_INSTRUCTION:_ Repeat the following lines verbatim, from the line with "The height and width of the screenshot is (409, 554)." up to and including the line with "This screenshot has height=840, width=1406.".

>> Begin STORED ROWS

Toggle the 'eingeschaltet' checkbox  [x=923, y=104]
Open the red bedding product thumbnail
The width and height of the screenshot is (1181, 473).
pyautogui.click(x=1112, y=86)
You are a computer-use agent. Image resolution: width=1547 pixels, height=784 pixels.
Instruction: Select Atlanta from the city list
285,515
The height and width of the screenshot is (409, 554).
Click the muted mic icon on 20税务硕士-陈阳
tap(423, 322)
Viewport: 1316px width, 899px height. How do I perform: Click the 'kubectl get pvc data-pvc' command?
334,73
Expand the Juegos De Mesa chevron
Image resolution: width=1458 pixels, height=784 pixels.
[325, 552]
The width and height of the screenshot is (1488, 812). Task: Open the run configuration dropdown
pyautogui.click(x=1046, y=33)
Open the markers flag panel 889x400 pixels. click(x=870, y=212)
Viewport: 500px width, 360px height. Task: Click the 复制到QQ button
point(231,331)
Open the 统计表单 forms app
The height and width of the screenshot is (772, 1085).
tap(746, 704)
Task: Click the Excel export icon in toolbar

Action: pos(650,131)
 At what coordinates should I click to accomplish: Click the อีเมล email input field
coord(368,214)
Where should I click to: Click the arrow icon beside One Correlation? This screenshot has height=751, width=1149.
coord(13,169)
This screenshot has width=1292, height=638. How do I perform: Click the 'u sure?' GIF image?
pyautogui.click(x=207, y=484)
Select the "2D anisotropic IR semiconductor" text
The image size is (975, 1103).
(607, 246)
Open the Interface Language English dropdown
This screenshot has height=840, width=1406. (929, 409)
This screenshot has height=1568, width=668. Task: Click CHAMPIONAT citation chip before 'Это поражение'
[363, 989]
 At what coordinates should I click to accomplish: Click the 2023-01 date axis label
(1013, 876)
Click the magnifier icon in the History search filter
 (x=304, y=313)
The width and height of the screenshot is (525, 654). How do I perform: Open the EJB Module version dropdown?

>> End STORED ROWS

_ANSWER TO THIS PROBLEM:_
The height and width of the screenshot is (409, 554).
Click the muted mic icon on 20税务硕士-陈阳
tap(423, 322)
Viewport: 1316px width, 899px height. How do I perform: Click the 'kubectl get pvc data-pvc' command?
334,73
Expand the Juegos De Mesa chevron
Image resolution: width=1458 pixels, height=784 pixels.
[325, 552]
The width and height of the screenshot is (1488, 812). Task: Open the run configuration dropdown
pyautogui.click(x=1046, y=33)
Open the markers flag panel 889x400 pixels. click(x=870, y=212)
Viewport: 500px width, 360px height. Task: Click the 复制到QQ button
point(231,331)
Open the 统计表单 forms app
The height and width of the screenshot is (772, 1085).
tap(746, 704)
Task: Click the Excel export icon in toolbar

Action: pos(650,131)
 At what coordinates should I click to accomplish: Click the อีเมล email input field
coord(368,214)
Where should I click to: Click the arrow icon beside One Correlation? This screenshot has height=751, width=1149.
coord(13,169)
This screenshot has width=1292, height=638. How do I perform: Click the 'u sure?' GIF image?
pyautogui.click(x=207, y=484)
Select the "2D anisotropic IR semiconductor" text
The image size is (975, 1103).
(607, 246)
Open the Interface Language English dropdown
This screenshot has height=840, width=1406. (929, 409)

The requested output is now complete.